Assuming this branching model and a realistic *P*_{amp} = 0.9, we generated the exact PDF of the copy number *n* of a single sequence, starting with a single molecule at cycle 0. After 15 cycles of PCR, the PDF has a clear global maximum (Fig 4 B): As we would expect, most molecules are amplified most of the time. Interestingly, two further local maxima are discernible at copy numbers of 0.5 and 0.25 of the global maximum, corresponding to sequences that missed out on amplification during either one or two of the first two cycles of PCR. The relative heights of these peaks are determined by *P*_{amp}.

During the first few cycles of PCR molecule numbers are low, and stochasticity has a large effect. We therefore expected to find the origin of the observed local maxima in the early cycles of PCR. After one cycle of PCR, the PDF is trivial (Fig 4 C).
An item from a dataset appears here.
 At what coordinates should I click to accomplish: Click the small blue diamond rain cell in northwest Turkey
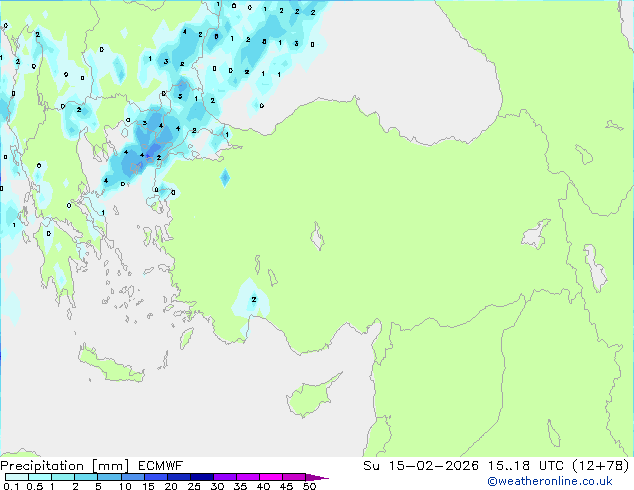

After two cycles, the PDF still shows only one maximum corresponding to molecules amplified in both cycles. After three cycles, the PDF shows two peaks at *n* = 4 and *n* = 8. To reach copy number 8, the molecules have successfully been amplified at every cycle as 2^{3} = 8. To reach *n* = 4, molecules must have failed to replicate during one cycle. The biggest contribution to the probability of *n* = 4 comes from paths where molecules missed out on the first amplification cycle. This fact is immediately obvious when one considers all of the trees giving rise to four branches after three cycles and keeping in mind that a failure to amplify is less likely than success. After 4 cycles, the same structure as observed after 15 cycles becomes apparent. The PDF shows a global maximum at copy number 16 and two local maxima at 0.5 (copy number 8) and 0.25 (copy number 4) of that copy number. When we explicitly calculated the probabilities for these copy numbers, the dominating terms are sequences that failed to amplify on either the first or first two cycles of PCR. A third local maximum is apparent at *n* = 12, which is smoothed out in later cycles. This reasoning confirms that the local maxima in the PDF after 15 cycles correspond primarily to molecules that did not amplify during the first or first two cycles of the PCR reaction.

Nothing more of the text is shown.